-- Page extract follows --

David Sidebottom says
My friend uses hydrogen peroxide. 2 tbs per one gallon of water. But once they are inside, it’s too late to spray
Amy Andrychowicz says
I have heard of people injecting it into the vine too, to kill the borers inside. I have never tried this myself, so can’t speak from experience though.
rfannie says
I have had problems with borers in the past with my zucchini.. My daughter went to camp and we sprayed Coleman Gear and Clothing Insect Repellent 6 oz spay on her clothes to combat ticks… it worked perfectly.. so why not zucchini.. I sprayed the vine stems in june every 2 weeks after dark to not disturb bees.. not a single plant has any borers.. my only problem now is too many zucchini.. neighbors won’t open their doors anymore..lol
Amy Andrychowicz says
Great to hear that you were able to keep the squash vine borers from infesting your zucchini. Just keep in mind that the product you describe is not an organic option. Having too much zucchini is a good problem to have. LOL!
Jasper says
I have several squashes in containers and I had a plant totally wilted watered it then thought it was dead, as I started to cull it I felt a mushy spot on stem, I am growing upright with cages. That’s when I discovered the monster, cut it up, then I checked the others and each had two holes in their stems. I jumped into bug war mode and got several Q Tips and my melaluca product Sol-U-Guard, first I sprayed the hole good, then the qtip and worked it in to the hole smashing the monster and sprayed some more. I said some prayers for the plants and half expected them to be down this morning but they were up and looking strong. I also sprayed the vines up and down.

-- Page extract concluded --

Task requirements »
1 – In the comment thread on squash vine borers, how much hydrogen peroxide does David Sidebottom's friend mix into one gallon of water?
2 – Extend the comment thread on squash vine borers, picking up right after its final sentence.
The data that comes next is separate material, unrelated to the comment thread on squash vine borers.

-- Raw data follows --

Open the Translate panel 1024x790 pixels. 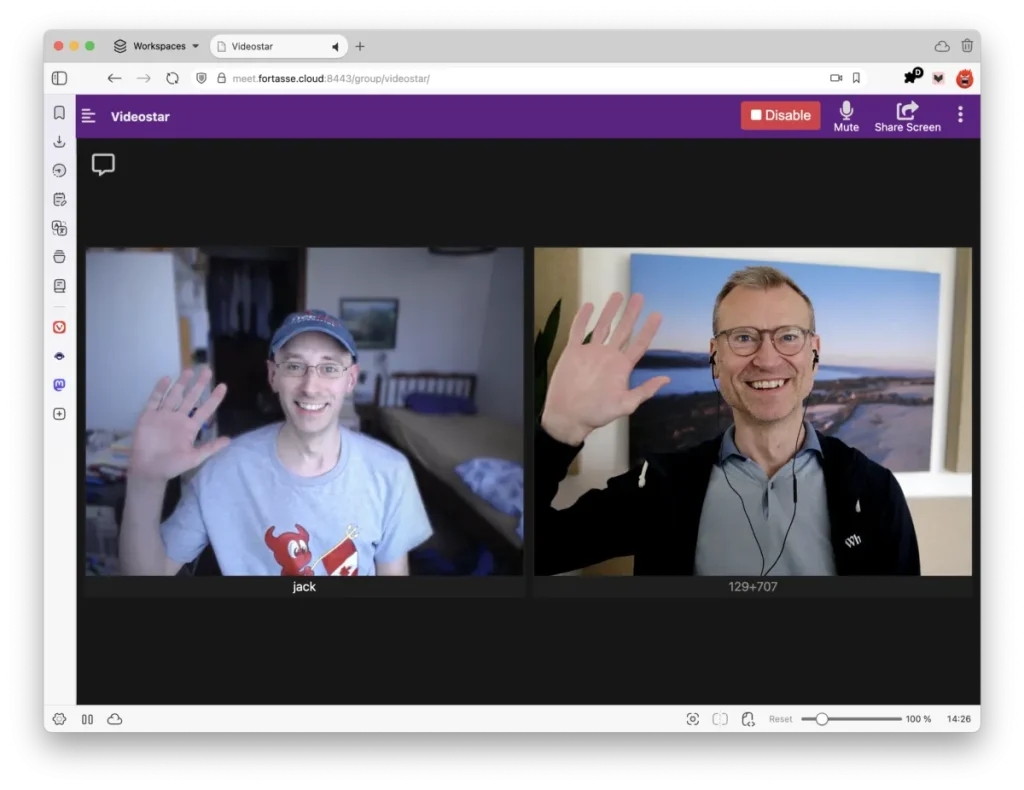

-- Raw data concluded --

Solved problems »
1 – Two tablespoons per gallon of water.

2 –
Amy Andrychowicz says
Wonderful, so glad to hear you were able to save your squash plant from the borers. They are nasty creatures, aren’t they!?! Yuck! I’ve never heard of the product you mention, sounds interesting. Does it work to kill bugs?
Gary Cramer says
Just came in from the garden. Noticed a little frass yesterday so I mixed up some BT (bacillus thiriengensis) grabbed a hypodermic needle (you can get them at Tractor Supply and various places on-line) and injected the solution on both sides of the borer entry hole. One bite of this naturally occurring organic bacteria causes the larvae to stop eating and it just dies inside the vine. It is easier to inject the solution if you make a hole in the vine with a blade first, so the needle doesn’t get clogged up.
Amy Andrychowicz says
Awesome, thanks for sharing your tip about how you get rid of squash borers. I have never tried this method, so I will definitely have to try it sometime.
Susan says
Thanks. I have so many squash plants in a small area that it might be hard to find them by sticking a pin in the vine. If there is another way, I’d like to hear it. Thanks.
Amy Andrychowicz says
The only way you can get the borers out of your squash vines is to find them and dig them out, as I demonstrated in the article above. However, if you don’t want to do that, you can bury the section(s) of the vine above the borer. That way, the vine will grow new roots, and survive even if the bottom part has been completely severed by the borer. Good luck!
Nicole Thompson says
Neem oil doesn’t harm bees. http://npic.orst.edu/factsheets/neemgen.html#wildlife
Mike says
Exactly. No reason not to use neem.
Nancy says
I read that planting radishes around squash would deter squash vine borers. Has any one tried it?
Amy Andrychowicz says
I haven’t heard of that combination before. I do know that nasturtium is said to deter squash borers though, so try that.